FYI, above is the link to the Fraim building guidance under the FAQ tab, should you not have come across this/wondered where it had been placed of late. I suspect between you & FinkFan you have all the bases covered - no pun intended.

One tip from me (obvious as it may be) is to layer the kit on the shelves and cable-up as you go (all mains off). I don't use the sticky-backed plastic retaining rings on the shelves (just don't like them) and this avoids, as far as possible, having to reach/overly-bend behind a tall-ish Fraim stack and hearing ball bearings bouncing across the floor if e.g. one of the burndies resists engagement. 

I've not tried the chips inverted as I've not got a solid floor and don't want material impressions being left in my wood flooring.

Happy Listener, thanks for the advice, all construction tips appreciated.

I have a carpeted floor, concrete underneath, so not initially thinking about using chips, but if it makes a difference may well just experiment .... just mean spending another £120 or so...

wenger2015 posted:

I have a carpeted floor, concrete underneath, so not initially thinking about using chips, but if it makes a difference may well just experiment .... just mean spending another £120 or so...

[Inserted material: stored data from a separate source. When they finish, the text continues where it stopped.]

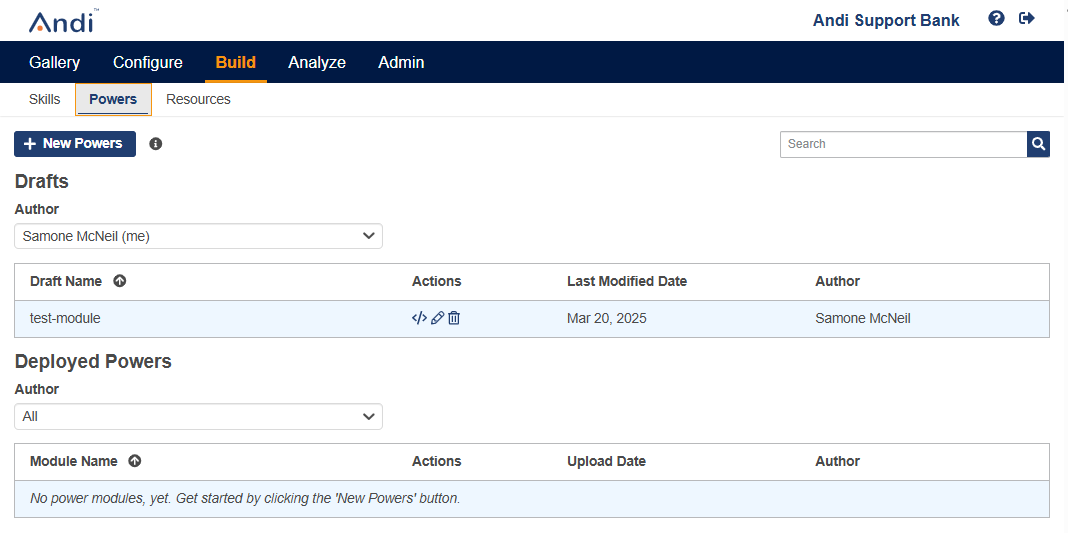
Task: Click the help question mark icon
Action: pyautogui.click(x=996, y=18)
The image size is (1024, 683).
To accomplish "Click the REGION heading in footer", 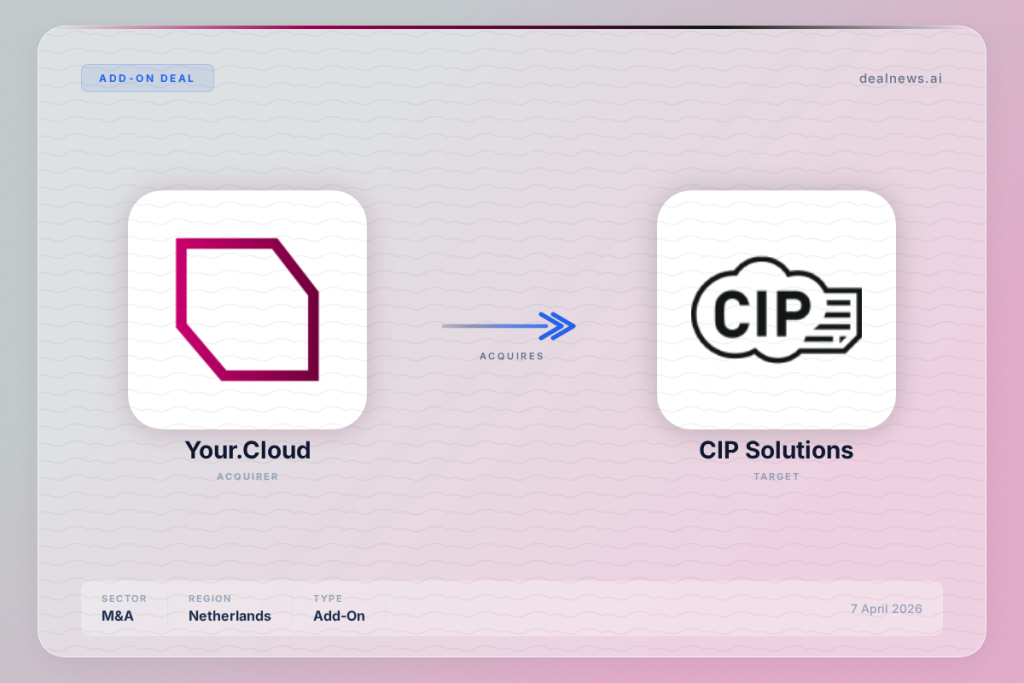I will (x=209, y=599).
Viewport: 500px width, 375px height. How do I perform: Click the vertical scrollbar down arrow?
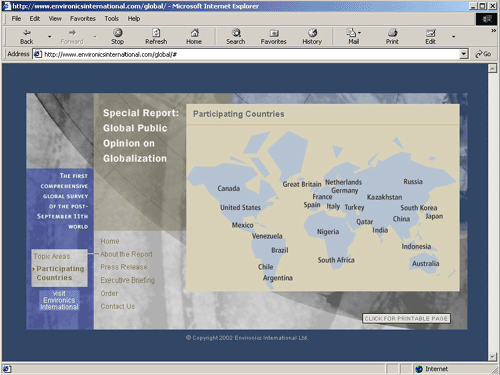(492, 357)
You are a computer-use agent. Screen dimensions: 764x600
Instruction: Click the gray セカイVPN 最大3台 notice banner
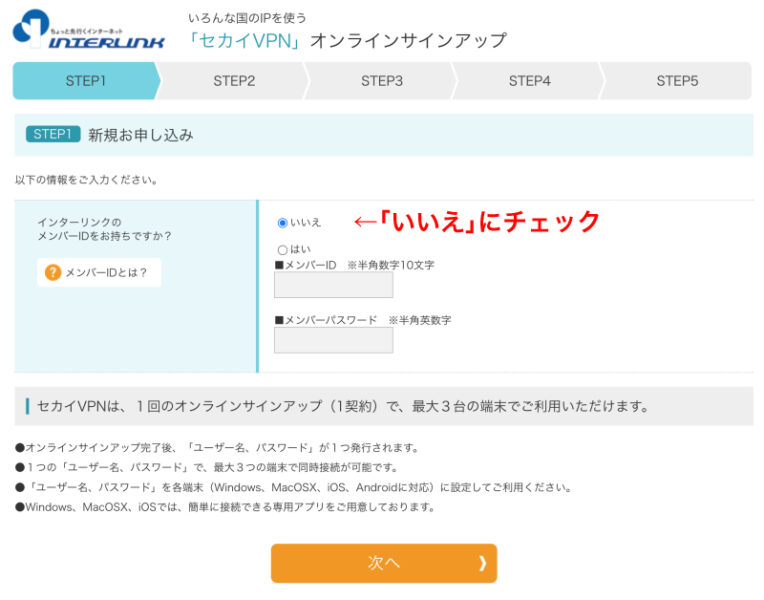coord(384,406)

Surely after all the cash you’ve spent, your dealer could lend you a set! Remember that if you use them on carpet, they will have the opposite effect to what was intended, as they will leave a round mark on the carpet which may not disappear if you move the rack. 

Yes I would not use them on carpet. I did this and found that that rack (not fraim) was effectively “floating” on top of the carpet and susceptible to movement. Much better to have the spikes locate on the wood floor under your underlay to give it a firm and reliable platform. Plus, as others have said, the chips ruin the carpet by creating inch wide round indentations when the rack is re-located and these may never recover.

Regards

David

The Naim Fraim stacks are an excellent investment in your system IMO. The system will sound more detailed, have better timing and darker backgrounds with better bass definition with the Fraim is my experience.

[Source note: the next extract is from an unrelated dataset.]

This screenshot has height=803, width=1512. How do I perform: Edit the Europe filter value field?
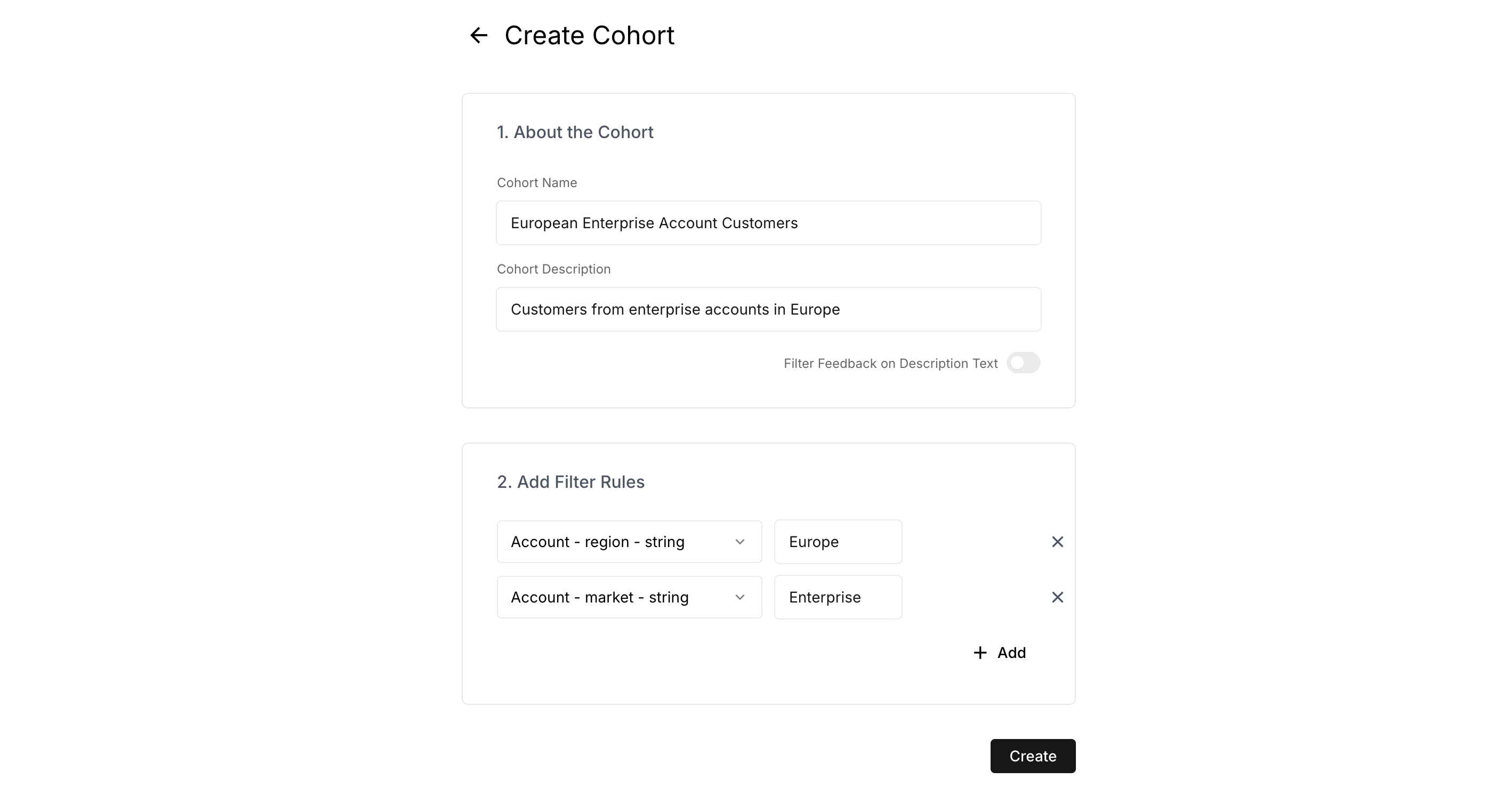click(838, 542)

Chips for hard surfaces improve the Fraim, but definitely do not use them on carpets and anything that can introduce a resonance - I found they sounded awful on carpets and it is better to have the spikes into the carpet onto the floor. In the end I removed the carpets around my HiFi Fraim and speakers so I could place onto a solid surface and it is much better.

Try first with just the spikes if the carpet has to be there and you should already get such a lift in performance from the Fraim that you will have time to later consider any other options.

DB.

I really wouldn’t bother about chips, given that you have a concrete floor. Just make little slits in the carpet so that the spikes get a good contact with the floor. You will get such a big uplift in performance over the current rack that you will be delighted, I’m sure. 

Hi DB,

thanks for your comments, the improvements you describe are exactly what I am hoping for.

It was mentioned earlier in the thread about using chips under the spikes, I did think maybe ok on hard floors only? 

My Son in law, Finkfan has recently spoken to Alester from Quadresphire with reference to his own new rack and organised a demo of a set of his newly designed floor protectors, a combination of chips and rubber by the sound of it. 

So that’s another option, but possibly not necessary in my case. 

Hungryhalibut posted:

I really wouldn’t bother about chips, given that you have a concrete floor. Just make little slits in the carpet so that the spikes get a good contact with the floor. You will get such a big uplift in performance over the current rack that you will be delighted, I’m sure. 

Yes, this is what I was originally thinking before the naim chips were mentioned, they make perfect sense if placed on a wooden floor but somewhat unnecessary on carpet.

Another vote for ‘no chips’. My Fraim spikes made their own way through the carpet. Slits are permanent. 

Feeling brave? Remove shoes and stand on the first base level to encourage the spikes through the carpet. It also has the advantage of getting it stable and level from the off. The weight of the kit will then maintain the necessary penetration.

I always say that Fraim ‘presents’ the music as opposed to ‘projecting’ it. You should hear improved detail, layering and spatial resolution in a delightfully unforced manner.

Fraim will certainly wring the best possible performance from all Naim kit. The price is outrageous and silly and cannot logically be justified. But ...... it works - like nothing else. A little madness is good for the soul.

Good luck.

John.

 

Finkfan posted:

Yeah I’m looking forward to finding out what they do in my situation Wenger. With or without the QX7s my newly acquired SVT racks will be an improvement over the current IKEA sideboard I’m sure 

I’m sure like me you will be hoping for a real boost in performance, I was very tempted to go for Quadresphire myself.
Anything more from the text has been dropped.